1

I have two virtually equivalent strings. They look the same.

str1<-"Diş Hekimliği Fakültesi"
str2<-"Diş Hekimliği Fakültesi"

But when I try nchar() on them they return 26 and 23 characters respectively. And when I use strsplit();

strsplit(str1,split="")
[[1]]
 [1] "D" "i" "s" "̧"   " " "H" "e" "k" "i" "m" "l" "i" "g" "̆"   "i" " " "F" "a" "k" "u" "̈"   "l" "t" "e" "s" "i"

strsplit(str2,split="")
[[1]]
 [1] "D" "i" "ş" " " "H" "e" "k" "i" "m" "l" "i" "ğ" "i" " " "F" "a" "k" "ü" "l" "t" "e" "s" "i"

Each language specific special character is counted as two characters.

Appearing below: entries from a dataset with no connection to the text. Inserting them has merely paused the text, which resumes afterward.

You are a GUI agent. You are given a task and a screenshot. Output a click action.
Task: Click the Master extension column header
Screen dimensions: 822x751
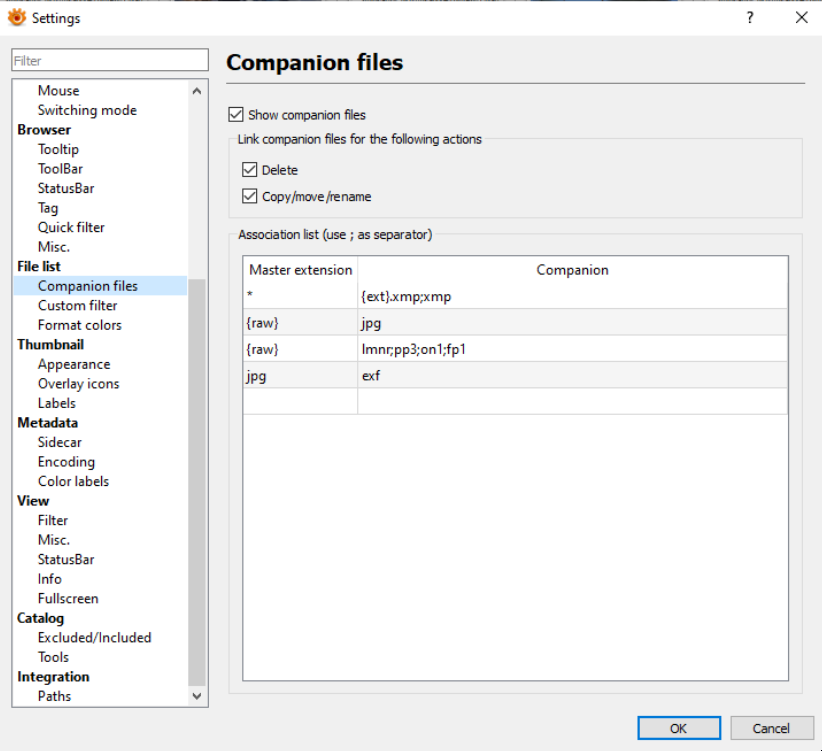pos(300,270)
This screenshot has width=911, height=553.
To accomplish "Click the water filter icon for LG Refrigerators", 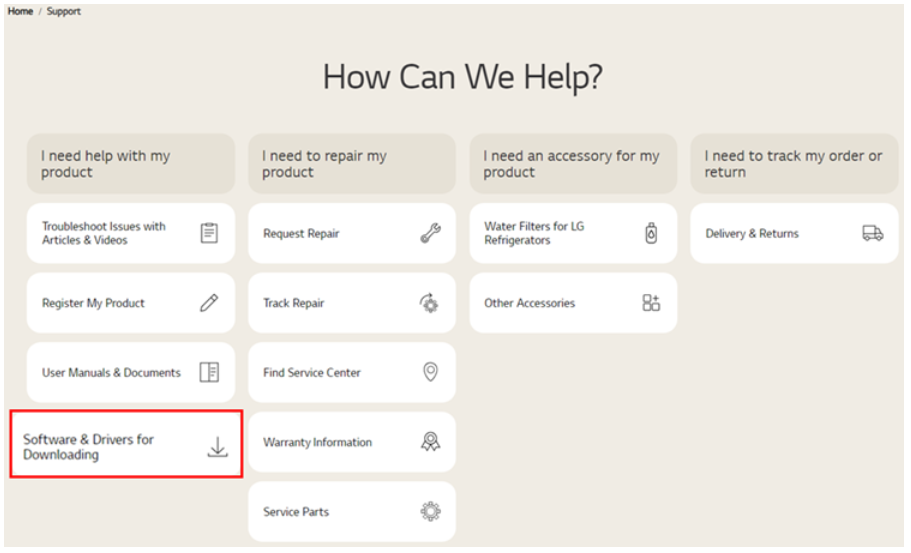I will pos(651,233).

How can I make str1 into str2? My only manual solution was using gsub().

ps. Unfortunately I cannot bring this example to here in full. When you try to copy paste the code it will be both 23 characers. Something with copy-pasting here.

berkorbay
  • 443
  • 7
  • 22
  • Don't copy the console output, rather show us `dput(str1)`, `encoding(str1)`, `encoding(str2)`, and `dput(str2)`. – IRTFM Apr 04 '15 at 17:50
  • Unfortunately dputs give the same output. it is only visible when I do a strsplit or copy paste it to a text editor. I searched much about the encoding, ascii and stuff without any result. – berkorbay Apr 04 '15 at 17:53
  • Are they in the same encoding? I should have asked for `Encoding(str1)` and `Encoding(str2)` – IRTFM Apr 04 '15 at 17:55
  • I think I managed to create a MWE. Can you try it? (it also has one extra space character but it is still MWE) https://drive.google.com/open?id=0B162Fdn67bgVRlVfdFdUUm9XeUE&authuser=0 – berkorbay Apr 04 '15 at 18:00
  • And yes encodings are the same too. Both UTF-8. – berkorbay Apr 04 '15 at 18:01
  • 1
    Added the `iconv` tag to assist people who might be searching this topic. – IRTFM Apr 05 '15 at 00:08

1 Answers1

0

The iconv function is a system-specific function that manages transliterations among international encodings. There is a function iconvlist that can return a vector of the names that your OS facility uses; I ran through all 419 such encodings on my system with the help of sapply and try to see if I could get conversions of str1 (23 characters) to 26 or vice versa and found two such encodings on my machine. Since I use a Mac, I cannot give any assurances that these particular values will work for you, since you don't disclose your OS status:

I was able to put together an MWE with just the output from your strsplit-result from str2 above:

str1<-"Diş Hekimliği Fakültesi"
str3 <- scan(what="")
 "D" "i" "s" "̧"   " " "H" "e" "k" "i" "m" "l" "i" "g" "̆"   "i" " " "F" "a" "k" "u" "̈"   "l" "t" "e" "s" "i"
#27: 
#Read 26 items
> str3c <- paste0(str3, collapse="")
> nchar(str3c)
[1] 26
> str1
[1] "Diş Hekimliği Fakültesi"

After many error messages (which do not stop execution because of the enclosing try(), I got a list of 2 encodings using this code:

?iconv
which(sapply( try(utils::head(iconvlist(), n = 419)), function(xc) 
                                                  try(nchar(iconv(str1, to=xc))))==26)
#--------snipped large number of error messages-------
Error in nchar(iconv(str1, to = xc)) : invalid multibyte string 1
UTF-8-MAC  UTF8-MAC 
      400       402 

Then thinking that the reverse might succeed (since str1 started as a 23-char object) I successfully tried:

> iconv(str3c,from="UTF-8-MAC", to="UTF-8")
[1] "Diş Hekimliği Fakültesi"
> nchar(iconv(str3c,from="UTF-8-MAC", to="UTF-8"))
[1] 23

Looking at the webpages for the Windows iconv is see that there is a listing for {10081, "x-mac-turkish"}, /* Turkish (Mac) */. If you are on Windoze perhaps that may be tried.

================

Earlier investigations below (I think it is useful to know how to pull apart character values.)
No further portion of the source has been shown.